The basic PDUFA proposal is not radically different from the current fee program and thus by itself should win Congressional support fairly easily. FDA is looking to boost user-fee revenue by a "modest" 6 percent a year, to about $700 million in fiscal year 2013. Most notably, FDA gets an extra two months to review applications; the official review clock won't begin until after a 60-day "administrative filing period" following application submission. PDUFA V also will support more reviewer/sponsor meetings and a new cadre of FDA liaison officials to enhance communications. FDA will assess meta-analysis methods, biomarkers, and patient-reported outcomes measures; boost its Sentinel system to improve post-market drug safety surveillance; and establish an electronic submissions system for clinical data, something that has been in the works for years.

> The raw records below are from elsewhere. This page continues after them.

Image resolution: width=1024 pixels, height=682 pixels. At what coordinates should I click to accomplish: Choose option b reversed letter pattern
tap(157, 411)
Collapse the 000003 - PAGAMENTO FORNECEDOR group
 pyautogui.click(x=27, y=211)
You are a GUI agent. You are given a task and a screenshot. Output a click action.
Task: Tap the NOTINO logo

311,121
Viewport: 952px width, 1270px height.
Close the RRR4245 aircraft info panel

Along with PDUFA, FDA and manufacturers are working on a new user-fee program for generic drugs, while also discussing a fee formula for biosimilar product applications. And there's strong support for renewing pediatric drug development and research incentives, preferably on a permanent basis.
The Medical Device User Fee Act (MDUFA) also is up for renewal. Negotiations on that program have been much more contentious than for drugs, as FDA weighs options for overhauling its 510k regulatory process for low-risk devices, which has device makers up in arms.

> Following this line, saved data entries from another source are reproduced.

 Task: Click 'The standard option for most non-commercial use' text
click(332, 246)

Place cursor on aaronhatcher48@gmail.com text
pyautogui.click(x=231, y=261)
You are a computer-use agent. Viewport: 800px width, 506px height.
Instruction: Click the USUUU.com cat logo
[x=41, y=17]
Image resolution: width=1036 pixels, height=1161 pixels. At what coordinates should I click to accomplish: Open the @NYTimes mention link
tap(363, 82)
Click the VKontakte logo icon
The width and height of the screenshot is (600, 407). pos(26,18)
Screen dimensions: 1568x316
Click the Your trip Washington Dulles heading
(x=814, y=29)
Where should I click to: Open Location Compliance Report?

Congress launched its formal assessment of PDUFA issues at hearings in July. Commissioner Margaret Hamburg outlined for the Senate Health, Education, Labor, and Pensions (HELP) Committee how user fees enhance patient access to medical products. While most Senators backed user-fee renewal, Sen. Richard Burr (R-NC) threatened to block PDUFA reauthorization if FDA doesn't speed up approvals for medical devices.
At a hearing before the House Energy & Commerce health subcommittee, E&C chairman Fred Upton (R-Mich.) laid out prime Republican concerns: REMS requirements may be thwarting new drug development, and "rigid and unrealistic" conflict-of-interest policies keep top scientists off advisory committees, preventing these panels from vetting new drug candidates in a timely manner. Janet Woodcock, director of the Center for Drug Evaluation and Research (CDER), provided a fairly positive report on FDA's drug approval process, describing how proposed PDUFA V enhancements will further address access and safety issues. Woodcock was able to report that FDA was on track to approve more drugs in 2011 than in recent years, with 20 new drugs already okayed at mid-year—almost as many as in all of 2010. She also noted that CDER's rate of first-cycle approvals for priority new molecular entities (NMEs) is going up, and that the agency was approving important innovative therapies, such as treatments for hepatitis C and for late-stage melanoma.
The real problem, she said, is not slow approvals, but that too many experimental drugs continue to fail during development. PDUFA can improve the process by supporting FDA science and research needs, as outlined in a July report from CDER's Science Prioritization and Review Committee, which describes opportunities to improve analysis of post-market data, product quality assessment, clinical trial design, and individualized treatments.